### THE TASK:
Rewrite the stretch from the line containing "Where should I click to: Click the" through the end of the entries, substituting "Display size" for "Screen dimensions" and keeping all else unchanged.

Text and item location entries:
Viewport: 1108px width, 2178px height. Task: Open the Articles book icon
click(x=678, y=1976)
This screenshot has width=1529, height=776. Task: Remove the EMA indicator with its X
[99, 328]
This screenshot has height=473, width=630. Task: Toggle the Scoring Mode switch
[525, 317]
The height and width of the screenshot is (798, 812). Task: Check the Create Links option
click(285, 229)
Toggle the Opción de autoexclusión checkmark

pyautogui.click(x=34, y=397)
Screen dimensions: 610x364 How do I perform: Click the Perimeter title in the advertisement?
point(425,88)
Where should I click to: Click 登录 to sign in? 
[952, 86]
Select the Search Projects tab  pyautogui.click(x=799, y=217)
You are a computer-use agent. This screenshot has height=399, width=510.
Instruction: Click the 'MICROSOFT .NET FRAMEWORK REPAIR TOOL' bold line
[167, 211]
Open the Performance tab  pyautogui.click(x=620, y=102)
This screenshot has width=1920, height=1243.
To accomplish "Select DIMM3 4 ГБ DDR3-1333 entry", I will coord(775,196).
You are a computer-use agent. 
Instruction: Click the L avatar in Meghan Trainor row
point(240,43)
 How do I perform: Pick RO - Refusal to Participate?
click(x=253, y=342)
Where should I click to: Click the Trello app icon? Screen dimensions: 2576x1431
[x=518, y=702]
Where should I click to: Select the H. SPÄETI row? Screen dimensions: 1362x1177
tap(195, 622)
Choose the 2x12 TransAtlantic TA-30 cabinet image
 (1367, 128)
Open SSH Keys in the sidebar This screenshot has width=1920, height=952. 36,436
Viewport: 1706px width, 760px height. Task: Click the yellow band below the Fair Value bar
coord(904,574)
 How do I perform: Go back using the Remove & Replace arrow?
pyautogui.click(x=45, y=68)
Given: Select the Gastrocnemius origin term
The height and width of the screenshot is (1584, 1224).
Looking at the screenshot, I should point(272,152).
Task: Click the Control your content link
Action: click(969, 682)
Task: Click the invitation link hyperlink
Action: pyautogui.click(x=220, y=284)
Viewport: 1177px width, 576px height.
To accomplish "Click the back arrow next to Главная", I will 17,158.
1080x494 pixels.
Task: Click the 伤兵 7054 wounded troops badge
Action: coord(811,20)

### FINISHED EXERCISE:
Where should I click to: Click the Trello app icon? Display size: 2576x1431
[x=518, y=702]
Where should I click to: Select the H. SPÄETI row? Display size: 1362x1177
tap(195, 622)
Choose the 2x12 TransAtlantic TA-30 cabinet image
 (1367, 128)
Open SSH Keys in the sidebar This screenshot has width=1920, height=952. 36,436
Viewport: 1706px width, 760px height. Task: Click the yellow band below the Fair Value bar
coord(904,574)
 How do I perform: Go back using the Remove & Replace arrow?
pyautogui.click(x=45, y=68)
Given: Select the Gastrocnemius origin term
The height and width of the screenshot is (1584, 1224).
Looking at the screenshot, I should point(272,152).
Task: Click the Control your content link
Action: click(969, 682)
Task: Click the invitation link hyperlink
Action: pyautogui.click(x=220, y=284)
Viewport: 1177px width, 576px height.
To accomplish "Click the back arrow next to Главная", I will 17,158.
1080x494 pixels.
Task: Click the 伤兵 7054 wounded troops badge
Action: coord(811,20)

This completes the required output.